しかし、あの時カードを見つけた私には、そんな事情は関係ない。「なんだ! これはっ!!」の一喝とともに、文字通り首根っこを押さえて、玄関から外に叩き出したら、その新人僧は階段から転げ落ちた。三、四段の短い階段だったが、どういうわけか、彼は両手両足をひろげて一回転するような、派手な落ち方で、まさにこのシーンを隠し撮りされたのである。
さらに「見どころ」は続く。
「いったいどういうつもりで永平寺に来たんだ!」と、立ち上がりかけた新人僧に、上から大声で怒鳴ったら、その私の背後右から、建設会社の課長を退職して入門した小柄な同輩が、「ここはなあ、ススキノやカブキチョウじゃねえんだぞっ!」。
この番組を見た大抵の人は、このセリフも私が言ったと信じているが、誓って私ではない。私はほぼ下戸で、「ススキノ」は全く知らず、「カブキチョウ」も新宿の怖いところ、くらいの認識しかなかった。
テレビのせいで全国の僧侶たちから抗議殺到
後に聞いたら、番組のこのシーンが流れると、当時の永平寺の全外線電話が鳴り響き、全国の曹洞宗住職や僧侶の人たちから、怒声さながらの抗議が延々と続いたという。
「何だ、あの背の高い若僧は!?」
「ヤクザ上がりなのか!?」
「本山でカブキチョウとは何だ!!」
「あんなヤツ、昔は一人もいなかった!」
翌朝は大変だった。永平寺にテレビは無いから、何が起こったか知る由もない。一夜明けたら、先輩から、
「直哉! お前、下山だ!」
「どうするつもりだ? アレ」
老師方から、
「直哉和尚、困ったのお……」
「もう少し、やりようがのお……」
それまで師匠と親しか知らなかった私の出家が親戚中にバレて、実家の電話も一晩中鳴り続けたという。
「何がどうしたの!?」
「出家、なんで許したの!?」
当時の永平寺にまともな広報担当者がいなかったので、この映像を含め、ほとんど無制限に撮影して、そのまま放送できたのである。
その後数年して、マスコミ各位にその名が知られるほど「厳格極まりない」広報担当者になった私は、知り合いの某公共放送局員に、さる筋から入手したビデオを見せて、
「これ、どこから撮ってるの?」
「少なくとも、100メートル以上は離れているでしょうねえ」
「でも、音は?」
「すごくデカい、高感度の集音マイクがあるんです」
この番組はビデオになって販売され、さらにDVD化した。以来、10年以上、永平寺入門志願者の「事前教育」ビデオの定番となった。

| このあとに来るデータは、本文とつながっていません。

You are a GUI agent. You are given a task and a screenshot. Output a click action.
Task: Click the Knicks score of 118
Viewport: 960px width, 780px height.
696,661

「こんなヤツ、さすがにもういないだろう」と思ってやって来ると、僧堂などで私を見て、「まだいる!」と驚愕する破目になったそうである。
この一件のトラウマが、私の「メディア原体験」であり、今に至るまで、「黙っていると何をされるかわからん」という警戒感と、一貫した「消極姿勢」の元になっているのだ。
テレビの語る「言葉の問題」
以来、数度、テレビに出たが、トラウマとは別に、一つ強く感じたことがある。それは、テレビで語る言葉の問題である。
テレビ番組は長くて1時間、特番でも2時間、どんなに深刻な問題でも、いかに複雑なテーマでも、その時間内にケリをつけなければならない。すると、言葉は、考えてから出すのでは遅くなりやすい。条件反射的に言葉が出ないと、往々にして間に合わないし、それが出来る者が重宝される。
ということは、テレビの中の言葉は、声が大きく、刺激的な言い回しほど、目立つし「売れる」だろう。それは往々にして、「思考のショートカット」になりかねない。私はテレビの言葉に馴れることの危険を感じたのである。
おそらく、ネット社会の拡大と深化は、この言葉の傾向を加速させるだろう。より刺激的で強い言葉が吸引力を持ち、その言葉もAIが用意することになりかねない。
自分で考える「面倒」を避け、アルゴリズムが導出した数個の選択肢を、「自分の考え」として選択するという、考えの省力化と効率化が奨励されるかもしれない。
それで何が悪い、という人もいるだろうが、私はそれに共感できない。おそらく、それは自分の言葉に対するプライドゆえであろう。そんなプライドに今後も意味があるかどうかは、定かではないが。